South African Trail
Entering South Africa from Namibia, the first noticeable difference is significantly better road infrastructure — from dirt roads (that cover pretty much the majority of Namibia) to paved highways of South Africa. As it was a tenth African country I have entered during this trip, the inequality among its people has become even more evident to me having got the comparison of other countries. The difference between the poor and the rich is so vast — agglomeration of wealth I haven’t seen in any other African country (on my route) clashed against extreme poverty. Two worlds living side by side.
The Apartheid was abolished between 1990 and 1993, but whether the racial discrimination has truly ended is still debatable, especially by the white minority that lost their wealth and position in the aftermath of the changes and nowadays complain about the government limiting their access to opportunities for the benefit of black citizens.

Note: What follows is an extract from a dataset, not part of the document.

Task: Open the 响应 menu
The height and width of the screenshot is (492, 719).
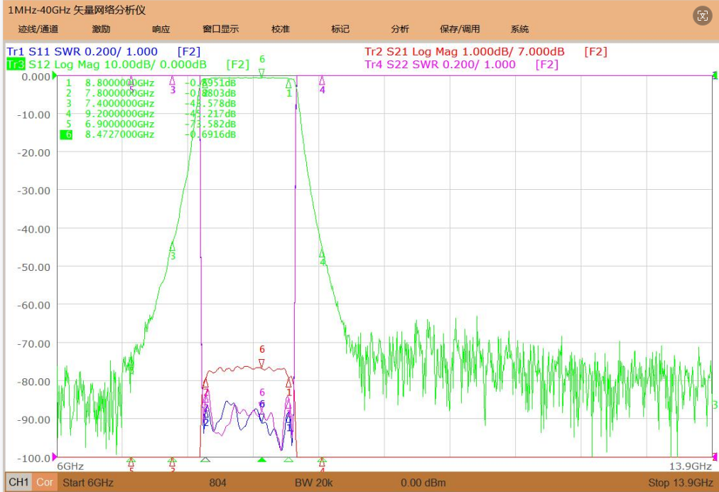Action: coord(161,29)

SA is famous for its stunning scenery, Table Mountains, Cape of Good Hope, Stellenbosch vinyards, Kruger National Park and being home of the Big Five (the lion, leopard, rhinoceros, elephant, and Cape buffalo). Familiarity of South Africa, place which I visited once before was heart-warming and as it was a conclusion of four months I spent on the continent I was trying to soak up in its ever surrounding beauty and wildness and yearned to keep as much Africa as I could within me.
On the contrary it is also infamous for its high homicide rates — an estimated number of 50 people die EVERY DAY as a result of murderer; the metropolitan city of Johannesburg has been titled ‘the knife capital of the world’ and it is also estimated that 40% of women in SA will be raped a least once in their lifetime… The security is the biggest money making sector in the country with all wealthier households as well as all establishments being surrounded by high electric fences, security staff and CCTV cameras.
Orange River is a natural boarder between Namibia and South Africa. To my disappointment, the river was not at all orange, but on the bright side it is perfectly swimmable and free from crocks and hippos and other river monsters.
Stellenbosch is a university town surrounded by world-famous vineyards. Not being a wine-drinker I gave the vineyards a pass and instead headed to the Stellenbosch town which looks pretty much like London’s Hampstead Heath (minus the table mountains in the background).
Cape Town is one of the most visited cities in South Africa and indeed the town is very tourist friendly with buzzing high streets, Mediterranean climate and numerous opportunities for outdoor activities in the town and nearby. It was the first city outside Europe to get Blue Flag status due to its high water quality (unlike many other places in Africa tap water is safe to drink), fantastic facilities, cleanliness and safety. In my own experience, the city indeed seems safe but only during the day time. Although there are frequent street patrols at night (normally a group of eight policemen would march together up and down the main streets)— on one hand made me feel safer but on the other made me question why there actually is a need for as many as eight…
South African Table mountains are argued to be the oldest mountains in the world. There is a number of hiking routes to get to the top of table mountains surrounding the city — the Cape Floral Kingdom is home to 7000 plants found nowhere else in the world.
The trek up the mountain is a whole day’s activity but for those who prefer lazier options there are cable cars available. It might seem like a fantastic idea, only what you need to know is that you will share this fantastic idea with around 8 thousand other people (not even kidding, data re daily number of visitors from their website), effectively will queue for some 3 hours in scorching sun to get on a packed car with other 60 people and get in a matter of seconds to the top of the mountain as crowded as London’s Hyde Park on the first sunny day of the year, the memory which still gives me cringes… So if you’d rather happily hop around smelling lovely flowers in colour of your choice, listen to pretty birdies sing and admire cute little butterflies on your way up through blissful forests far away from noisy human beings and their screaming children you know what to choose (though on the downside, muggings at knife-point sometimes happen on the mountain, so perhaps going completely alone is not a great idea either).
Not all penguins fancy freezing snow-lands. This penguin colony prefers warm waters of Boulders Beach on the outskirts of Simon’s Town south of Cape Town. Sandy beaches don’t exactly seem to be their right inhabitant yet those funny walking birds are in their element in South Africa!